**Problem details:** Which lines of the entries contain the string "computer"? Please find them and copy them.

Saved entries
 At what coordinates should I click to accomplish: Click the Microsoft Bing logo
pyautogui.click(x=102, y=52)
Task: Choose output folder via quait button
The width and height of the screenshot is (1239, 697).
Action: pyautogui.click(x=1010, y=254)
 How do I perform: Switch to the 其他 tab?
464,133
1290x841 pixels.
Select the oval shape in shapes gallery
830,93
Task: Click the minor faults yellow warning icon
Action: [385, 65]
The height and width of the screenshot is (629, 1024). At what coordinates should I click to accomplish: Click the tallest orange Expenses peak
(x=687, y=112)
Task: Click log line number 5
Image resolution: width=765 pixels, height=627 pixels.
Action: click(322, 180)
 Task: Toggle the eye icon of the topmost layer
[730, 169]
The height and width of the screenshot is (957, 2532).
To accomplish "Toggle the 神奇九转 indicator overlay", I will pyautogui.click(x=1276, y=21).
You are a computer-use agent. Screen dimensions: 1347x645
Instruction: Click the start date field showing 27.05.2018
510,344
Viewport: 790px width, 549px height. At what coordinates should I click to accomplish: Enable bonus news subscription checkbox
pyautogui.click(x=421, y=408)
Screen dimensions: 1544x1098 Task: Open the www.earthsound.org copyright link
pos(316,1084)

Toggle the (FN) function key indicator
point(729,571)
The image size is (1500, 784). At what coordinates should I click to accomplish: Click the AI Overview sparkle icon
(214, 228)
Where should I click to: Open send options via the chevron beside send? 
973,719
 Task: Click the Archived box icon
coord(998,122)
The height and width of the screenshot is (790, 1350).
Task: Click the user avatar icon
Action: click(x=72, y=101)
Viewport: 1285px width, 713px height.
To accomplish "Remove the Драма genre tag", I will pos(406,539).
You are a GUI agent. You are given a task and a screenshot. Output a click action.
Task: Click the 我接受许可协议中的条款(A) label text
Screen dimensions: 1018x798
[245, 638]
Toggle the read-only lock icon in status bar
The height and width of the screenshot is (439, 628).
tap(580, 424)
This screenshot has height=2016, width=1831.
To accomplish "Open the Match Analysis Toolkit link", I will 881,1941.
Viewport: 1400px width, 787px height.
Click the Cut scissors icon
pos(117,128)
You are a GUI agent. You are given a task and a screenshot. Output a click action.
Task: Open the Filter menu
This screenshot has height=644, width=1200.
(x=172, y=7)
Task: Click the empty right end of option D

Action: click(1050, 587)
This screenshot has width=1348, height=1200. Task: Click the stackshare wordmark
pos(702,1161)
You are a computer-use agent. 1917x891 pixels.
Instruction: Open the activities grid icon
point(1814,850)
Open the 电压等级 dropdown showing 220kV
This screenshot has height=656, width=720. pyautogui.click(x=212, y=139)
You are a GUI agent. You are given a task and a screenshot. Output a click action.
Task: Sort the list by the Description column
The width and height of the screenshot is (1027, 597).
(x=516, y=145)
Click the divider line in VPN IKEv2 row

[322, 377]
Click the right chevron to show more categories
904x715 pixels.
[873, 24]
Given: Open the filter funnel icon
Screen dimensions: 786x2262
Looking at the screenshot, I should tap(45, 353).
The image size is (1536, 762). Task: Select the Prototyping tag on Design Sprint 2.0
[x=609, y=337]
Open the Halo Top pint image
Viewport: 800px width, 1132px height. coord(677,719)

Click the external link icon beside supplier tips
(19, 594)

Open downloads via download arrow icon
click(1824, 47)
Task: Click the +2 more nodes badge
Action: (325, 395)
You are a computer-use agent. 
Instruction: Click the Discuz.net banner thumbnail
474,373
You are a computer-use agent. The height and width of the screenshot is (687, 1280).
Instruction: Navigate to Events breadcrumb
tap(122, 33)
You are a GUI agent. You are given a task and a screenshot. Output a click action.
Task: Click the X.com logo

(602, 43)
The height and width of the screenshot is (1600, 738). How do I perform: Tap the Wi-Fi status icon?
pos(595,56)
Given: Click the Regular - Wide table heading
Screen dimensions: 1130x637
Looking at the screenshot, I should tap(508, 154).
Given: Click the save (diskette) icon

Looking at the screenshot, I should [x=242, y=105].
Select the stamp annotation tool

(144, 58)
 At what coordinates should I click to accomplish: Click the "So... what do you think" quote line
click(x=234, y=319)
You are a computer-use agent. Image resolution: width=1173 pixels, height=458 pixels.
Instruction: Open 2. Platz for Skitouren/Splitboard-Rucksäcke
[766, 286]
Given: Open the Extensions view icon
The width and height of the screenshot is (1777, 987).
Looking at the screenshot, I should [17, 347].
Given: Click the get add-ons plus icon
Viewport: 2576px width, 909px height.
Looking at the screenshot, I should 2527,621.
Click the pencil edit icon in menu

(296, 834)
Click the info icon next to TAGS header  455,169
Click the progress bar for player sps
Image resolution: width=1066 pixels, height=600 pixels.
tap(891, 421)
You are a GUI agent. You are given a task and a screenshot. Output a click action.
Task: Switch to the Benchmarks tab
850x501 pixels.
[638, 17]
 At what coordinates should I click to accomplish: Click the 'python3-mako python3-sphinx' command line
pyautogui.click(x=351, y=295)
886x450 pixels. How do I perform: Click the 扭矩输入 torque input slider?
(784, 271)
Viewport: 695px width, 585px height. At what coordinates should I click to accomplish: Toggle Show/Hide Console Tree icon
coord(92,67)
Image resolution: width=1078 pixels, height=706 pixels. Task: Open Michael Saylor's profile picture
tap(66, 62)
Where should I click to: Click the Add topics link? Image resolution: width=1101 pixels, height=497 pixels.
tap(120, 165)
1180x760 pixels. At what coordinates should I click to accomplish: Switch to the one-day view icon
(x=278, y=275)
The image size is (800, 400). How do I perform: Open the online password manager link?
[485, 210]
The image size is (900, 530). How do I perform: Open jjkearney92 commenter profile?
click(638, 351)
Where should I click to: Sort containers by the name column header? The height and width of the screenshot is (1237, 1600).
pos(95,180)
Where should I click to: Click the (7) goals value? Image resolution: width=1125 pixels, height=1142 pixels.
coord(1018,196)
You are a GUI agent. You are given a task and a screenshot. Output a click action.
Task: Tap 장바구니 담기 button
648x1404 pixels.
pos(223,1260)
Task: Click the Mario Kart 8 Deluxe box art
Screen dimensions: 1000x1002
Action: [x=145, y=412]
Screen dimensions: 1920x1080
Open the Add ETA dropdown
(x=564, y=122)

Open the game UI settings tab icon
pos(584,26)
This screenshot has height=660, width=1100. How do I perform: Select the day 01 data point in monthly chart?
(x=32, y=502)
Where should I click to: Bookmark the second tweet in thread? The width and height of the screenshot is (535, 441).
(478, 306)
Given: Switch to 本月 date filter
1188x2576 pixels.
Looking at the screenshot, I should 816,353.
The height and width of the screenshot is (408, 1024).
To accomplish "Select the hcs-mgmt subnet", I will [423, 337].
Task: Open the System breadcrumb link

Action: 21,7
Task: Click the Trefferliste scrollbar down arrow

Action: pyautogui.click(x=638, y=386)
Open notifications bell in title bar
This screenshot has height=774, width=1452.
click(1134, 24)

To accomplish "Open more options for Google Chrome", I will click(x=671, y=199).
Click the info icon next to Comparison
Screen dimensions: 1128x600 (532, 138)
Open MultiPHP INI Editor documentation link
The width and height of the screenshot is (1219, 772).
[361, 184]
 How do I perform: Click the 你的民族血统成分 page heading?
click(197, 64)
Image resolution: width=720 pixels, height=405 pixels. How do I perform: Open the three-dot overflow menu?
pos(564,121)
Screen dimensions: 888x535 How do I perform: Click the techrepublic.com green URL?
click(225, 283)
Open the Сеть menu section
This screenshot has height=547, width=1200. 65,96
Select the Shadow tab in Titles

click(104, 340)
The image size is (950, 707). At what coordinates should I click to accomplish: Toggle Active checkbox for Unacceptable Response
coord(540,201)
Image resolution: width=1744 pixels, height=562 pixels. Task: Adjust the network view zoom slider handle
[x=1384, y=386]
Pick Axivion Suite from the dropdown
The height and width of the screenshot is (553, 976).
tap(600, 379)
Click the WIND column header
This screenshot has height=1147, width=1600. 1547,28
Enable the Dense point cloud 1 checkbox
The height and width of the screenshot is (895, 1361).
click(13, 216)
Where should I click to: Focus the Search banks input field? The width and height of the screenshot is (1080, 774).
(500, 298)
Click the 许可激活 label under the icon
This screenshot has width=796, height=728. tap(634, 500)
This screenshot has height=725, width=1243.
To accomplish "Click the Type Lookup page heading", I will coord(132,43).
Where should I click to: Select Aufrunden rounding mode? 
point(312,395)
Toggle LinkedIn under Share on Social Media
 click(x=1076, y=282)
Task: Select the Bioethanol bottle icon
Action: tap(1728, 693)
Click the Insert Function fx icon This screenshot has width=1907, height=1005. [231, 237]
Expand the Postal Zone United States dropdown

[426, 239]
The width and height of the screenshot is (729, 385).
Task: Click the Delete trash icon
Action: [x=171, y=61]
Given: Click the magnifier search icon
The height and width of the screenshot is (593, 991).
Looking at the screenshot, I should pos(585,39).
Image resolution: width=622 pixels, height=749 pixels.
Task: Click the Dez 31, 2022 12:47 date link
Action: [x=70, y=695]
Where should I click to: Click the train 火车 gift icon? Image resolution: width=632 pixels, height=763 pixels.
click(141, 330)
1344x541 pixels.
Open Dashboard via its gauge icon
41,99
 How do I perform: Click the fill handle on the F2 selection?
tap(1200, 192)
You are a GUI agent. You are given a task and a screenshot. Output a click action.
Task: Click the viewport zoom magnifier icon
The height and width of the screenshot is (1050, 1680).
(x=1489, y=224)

**Answer to this exercise:**
You are a computer-use agent. Screen dimensions: 1347x645
You are a computer-use agent. 1917x891 pixels.
You are a computer-use agent. 
You are a computer-use agent. The height and width of the screenshot is (687, 1280).
You are a computer-use agent. Image resolution: width=1173 pixels, height=458 pixels.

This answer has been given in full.